2. The boundary data is then discretized into a `sspm_discrete_boundary` object with the `spm_discretize()` function, dividing the boundary area into discrete patches.

3. The second pillar is the recognition of 3 types of data: **trawl**, **predictors**, and **catch** (i.e. harvest). The next step in the workflow is to ingest the data into `sspm_dataset` objects via a call to `spm_as_dataset()`.

4. The first proper modelling step is to smooth the biomass and predictors data by combining a `sspm_dataset`, and a `sspm_discrete_boundary`. The user specifies a gam formula with custom smooth terms (see the [details section of the `spm_smooth()` function](https://pedersen-fisheries-lab.github.io/sspm/reference/spm_smooth.html#details) for more details). The output is still a `sspm_dataset` object with a `smoothed_data` slot which contains the smoothed predictions for all patches.

5. Then, catch is integrated into the biomass data by calling `spm_aggregate_catch` on the two `sspm_dataset` that contains catch and smoothed biomass. Productivity and (both log and non log) is calculated at this step.

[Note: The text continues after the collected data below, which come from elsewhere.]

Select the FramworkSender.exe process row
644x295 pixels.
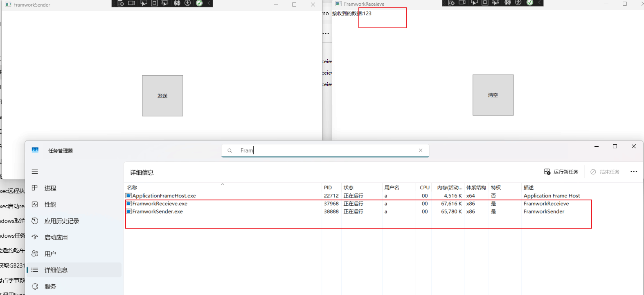click(158, 211)
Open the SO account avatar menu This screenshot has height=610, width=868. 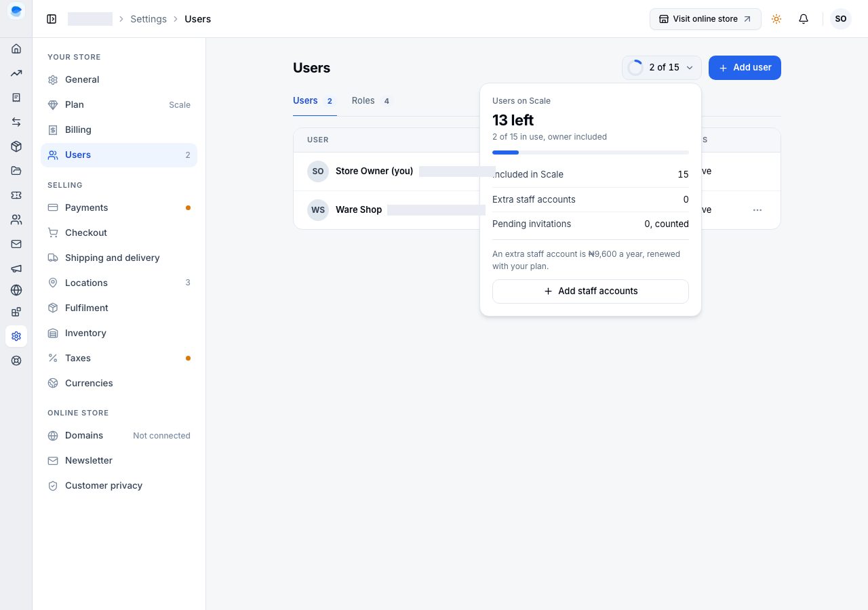pos(841,19)
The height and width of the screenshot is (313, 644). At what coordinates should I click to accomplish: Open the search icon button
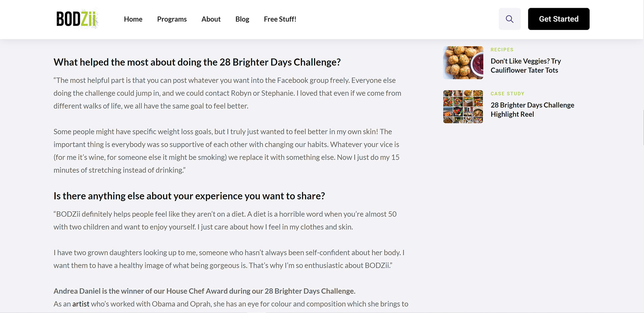pos(509,19)
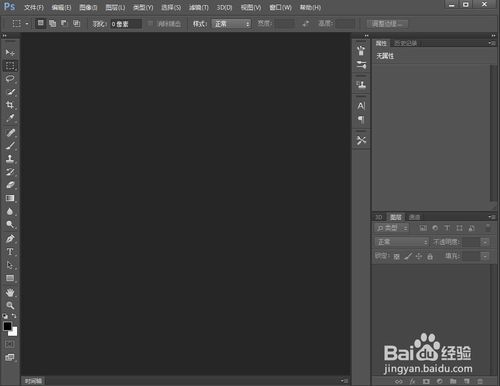Screen dimensions: 500x386
Task: Click the foreground color black swatch
Action: pyautogui.click(x=7, y=326)
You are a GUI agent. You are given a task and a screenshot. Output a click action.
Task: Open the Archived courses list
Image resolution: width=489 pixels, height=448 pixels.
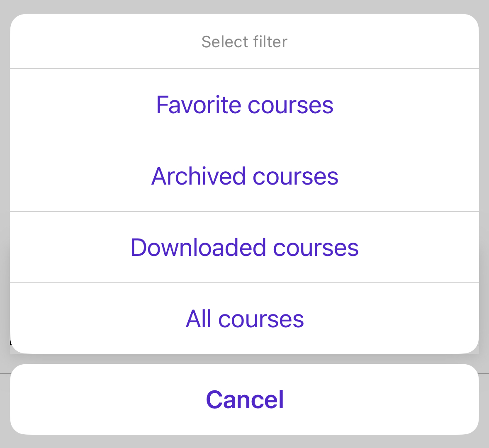pyautogui.click(x=244, y=176)
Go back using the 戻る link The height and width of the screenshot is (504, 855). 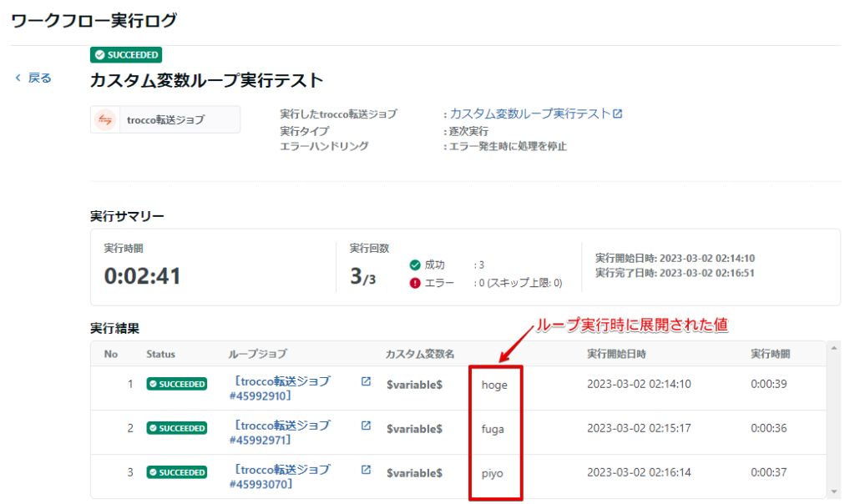pos(33,78)
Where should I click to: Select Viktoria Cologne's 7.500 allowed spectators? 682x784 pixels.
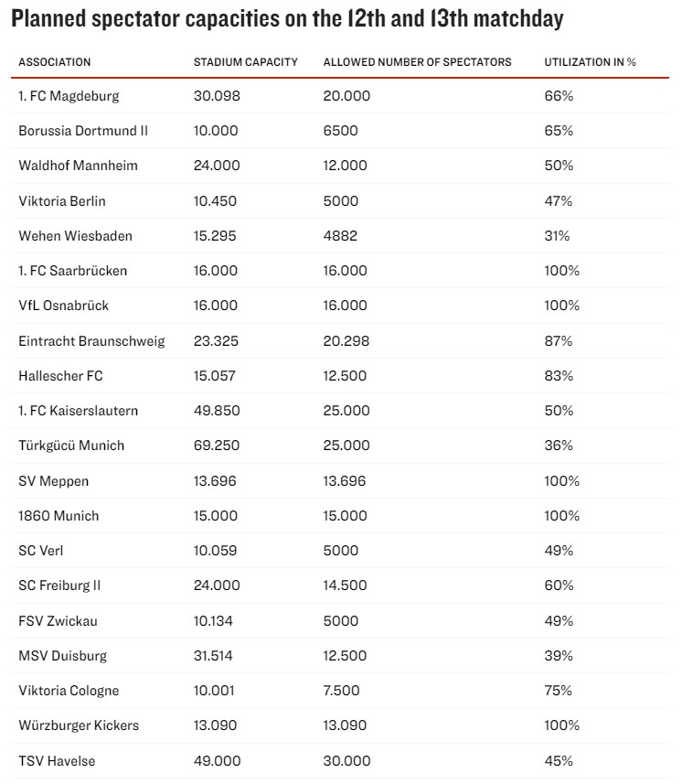point(342,691)
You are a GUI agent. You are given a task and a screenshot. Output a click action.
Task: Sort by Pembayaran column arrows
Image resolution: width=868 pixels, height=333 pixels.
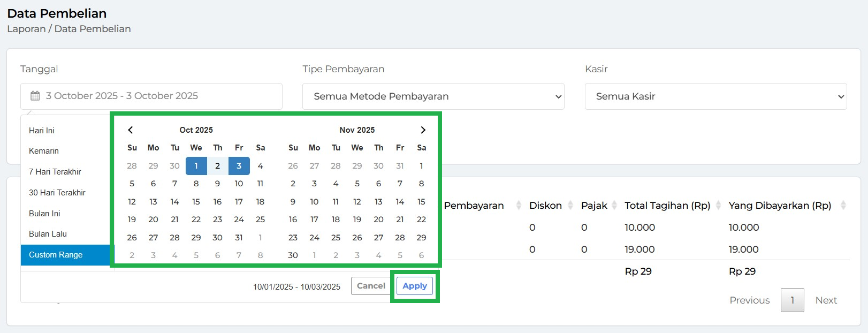click(x=519, y=205)
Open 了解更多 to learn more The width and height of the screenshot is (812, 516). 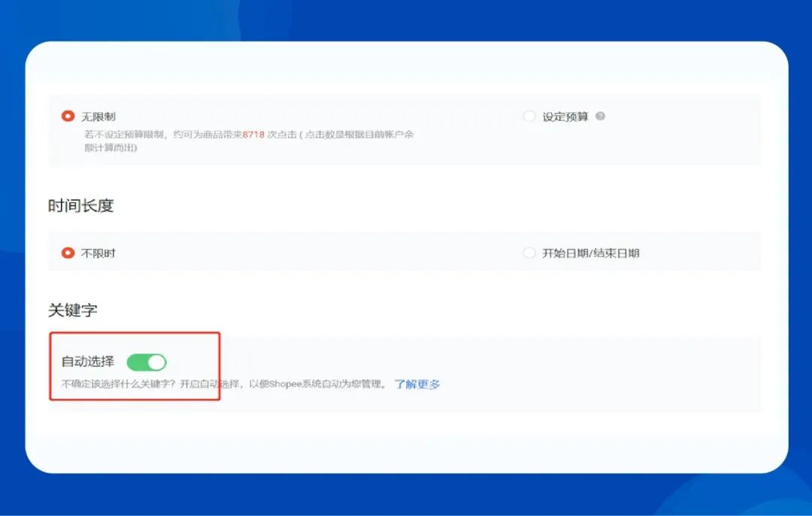pyautogui.click(x=418, y=384)
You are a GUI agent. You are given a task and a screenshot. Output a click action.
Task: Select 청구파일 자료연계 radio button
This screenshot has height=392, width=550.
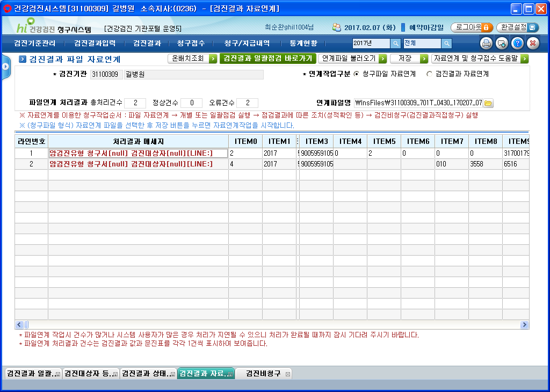click(x=357, y=74)
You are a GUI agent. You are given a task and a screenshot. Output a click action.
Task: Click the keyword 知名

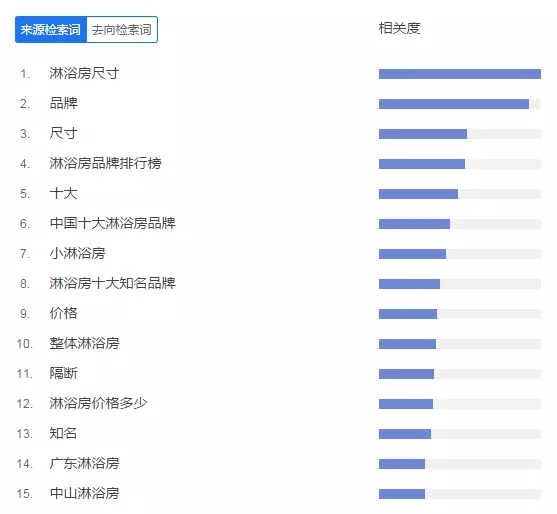(63, 433)
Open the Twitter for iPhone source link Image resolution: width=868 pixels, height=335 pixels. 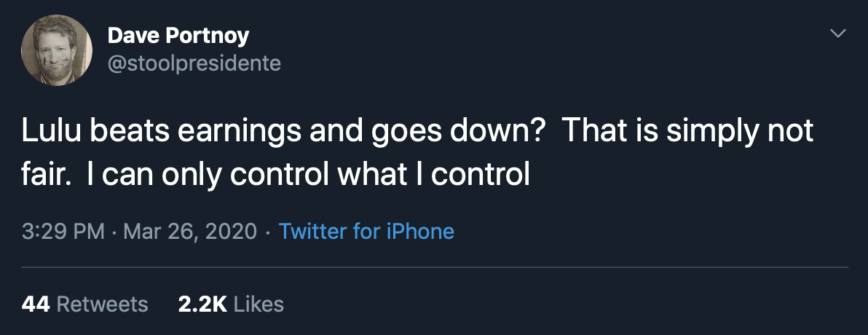click(366, 232)
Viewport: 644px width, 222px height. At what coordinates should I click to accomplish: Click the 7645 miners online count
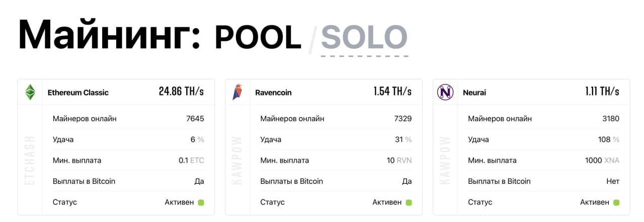tap(195, 119)
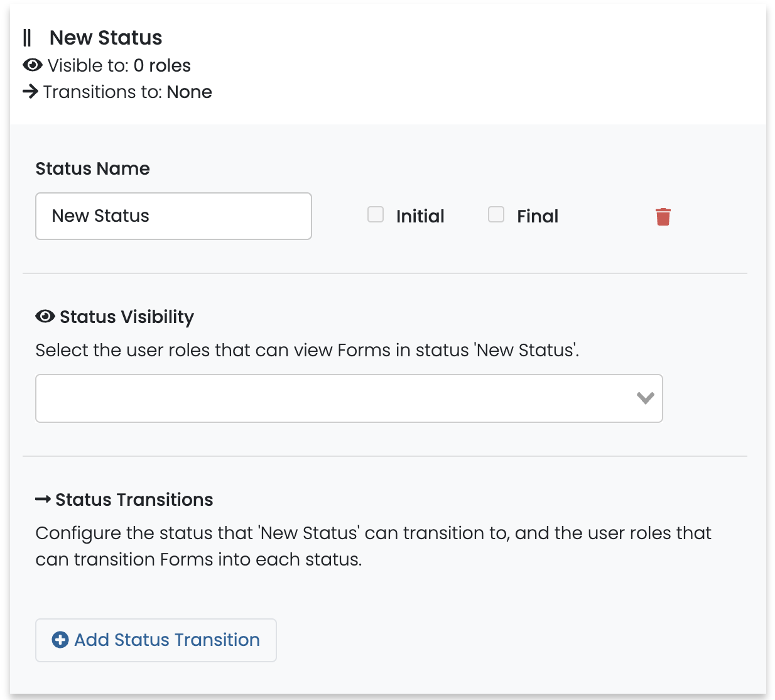Enable the Final checkbox
Image resolution: width=775 pixels, height=700 pixels.
click(x=496, y=215)
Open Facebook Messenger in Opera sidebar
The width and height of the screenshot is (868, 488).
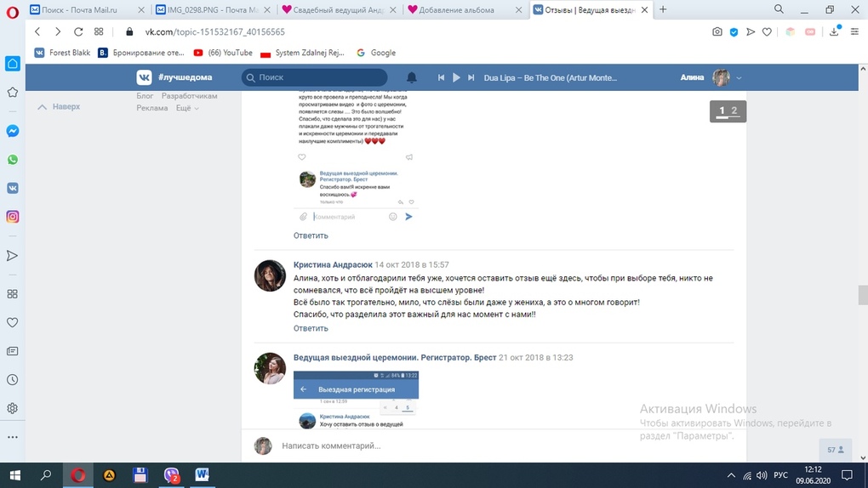[x=13, y=131]
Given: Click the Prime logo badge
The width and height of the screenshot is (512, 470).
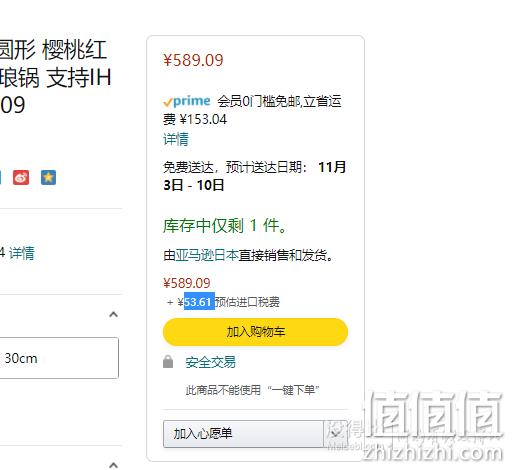Looking at the screenshot, I should click(187, 101).
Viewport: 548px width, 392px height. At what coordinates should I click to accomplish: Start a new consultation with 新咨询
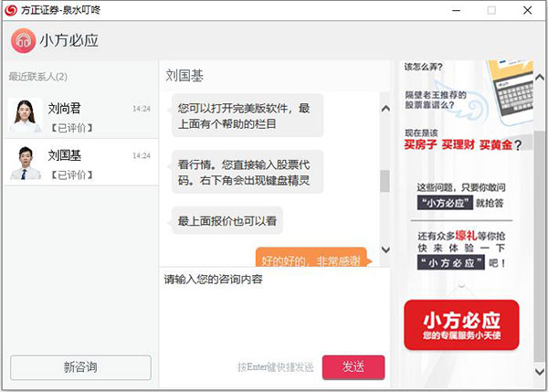[80, 366]
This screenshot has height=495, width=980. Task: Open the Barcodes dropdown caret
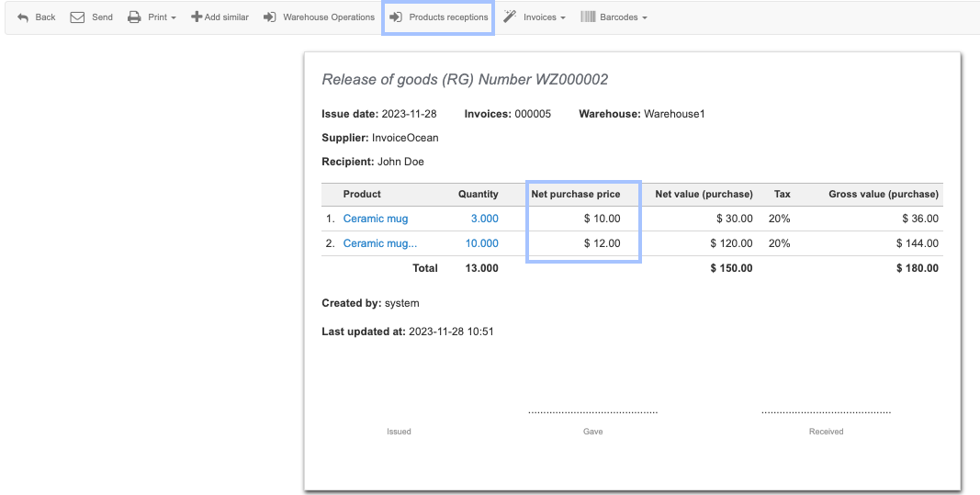645,18
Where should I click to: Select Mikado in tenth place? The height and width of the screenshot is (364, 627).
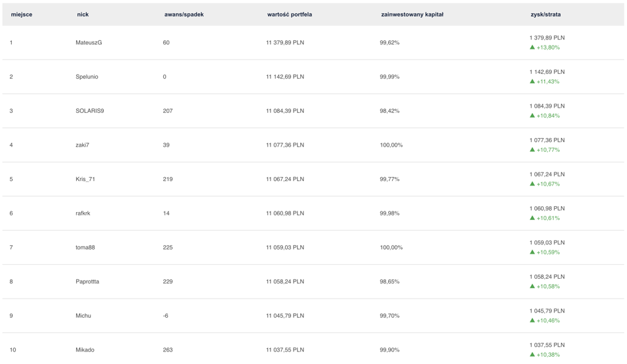point(85,349)
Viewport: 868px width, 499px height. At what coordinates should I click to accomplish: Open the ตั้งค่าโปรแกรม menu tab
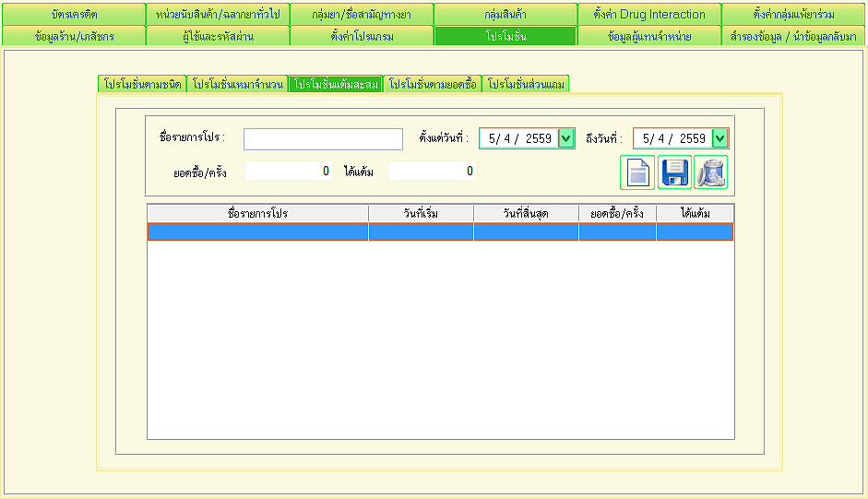(x=362, y=36)
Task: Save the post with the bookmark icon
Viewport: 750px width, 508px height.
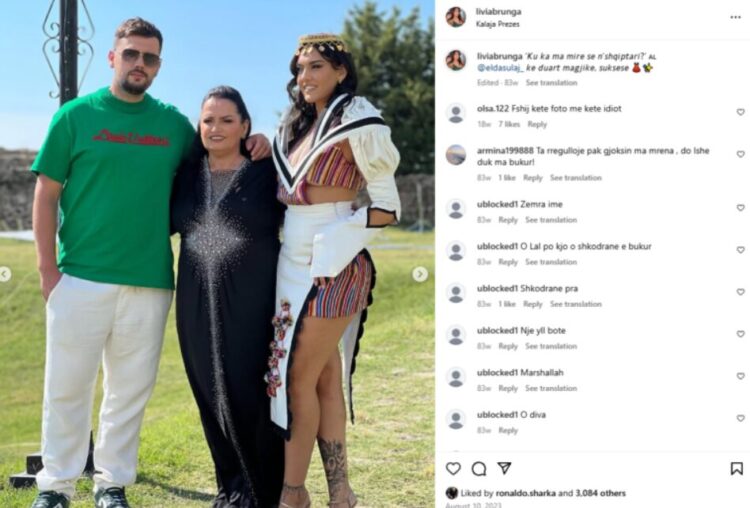Action: (x=737, y=469)
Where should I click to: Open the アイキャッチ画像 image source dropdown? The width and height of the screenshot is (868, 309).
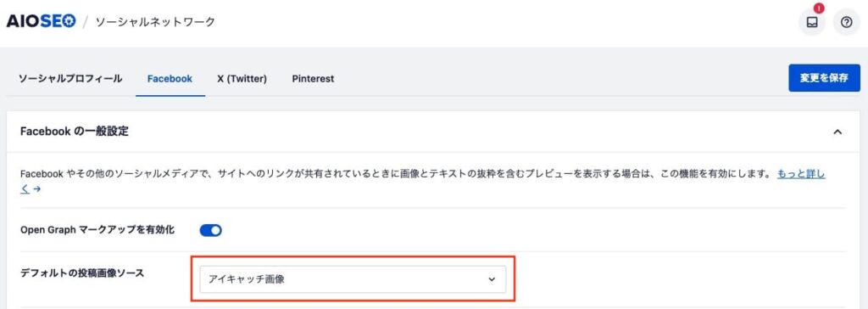(353, 279)
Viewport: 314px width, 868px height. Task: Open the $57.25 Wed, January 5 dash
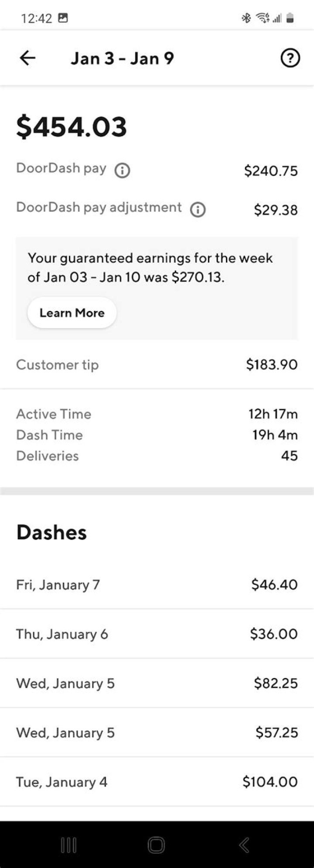pyautogui.click(x=157, y=732)
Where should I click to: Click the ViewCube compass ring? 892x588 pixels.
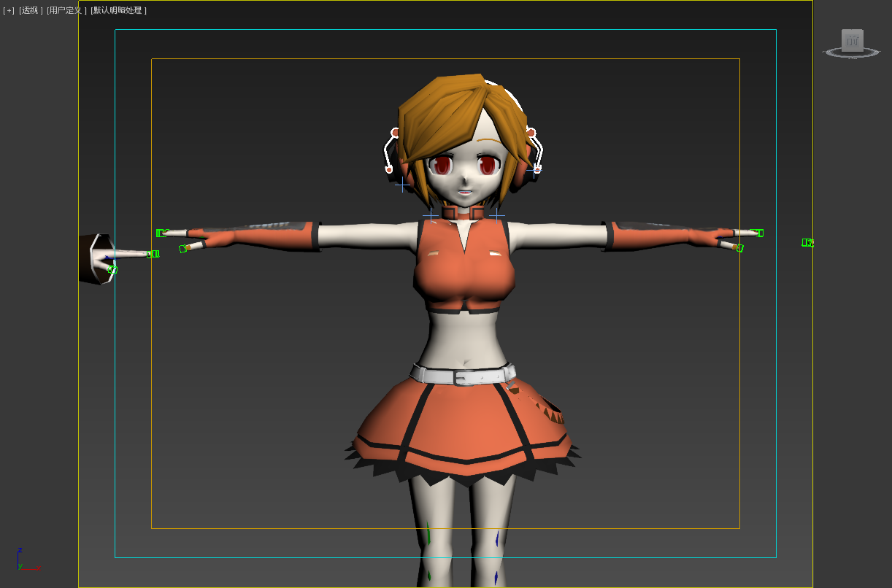(852, 55)
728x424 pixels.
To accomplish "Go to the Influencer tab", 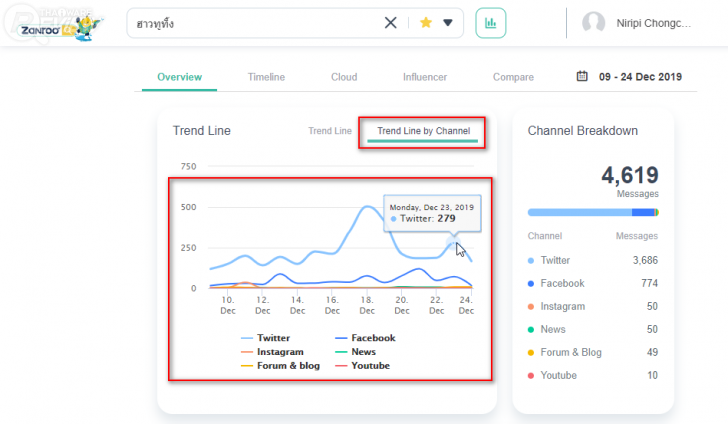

6. The next step consists in combining all relevant datasets for the modelling of productivity (i.e. the newly created productivity dataset and the predictor(s) dataset(s)) with a call to `sspm()`. Additionally, the user may apply lags to the variables with `spm_lag()` and determine the split between testing and training data with `spm_split()`.

7. The second modelling step consists in modelling productivity per se. Once again, a gam formula with custom syntax is used (see \autoref{tab:formula} for more details).

8. The resulting object contains the model fit. Predictions can be obtained using the built-in `predict()` method, and plots with the `plot()` method.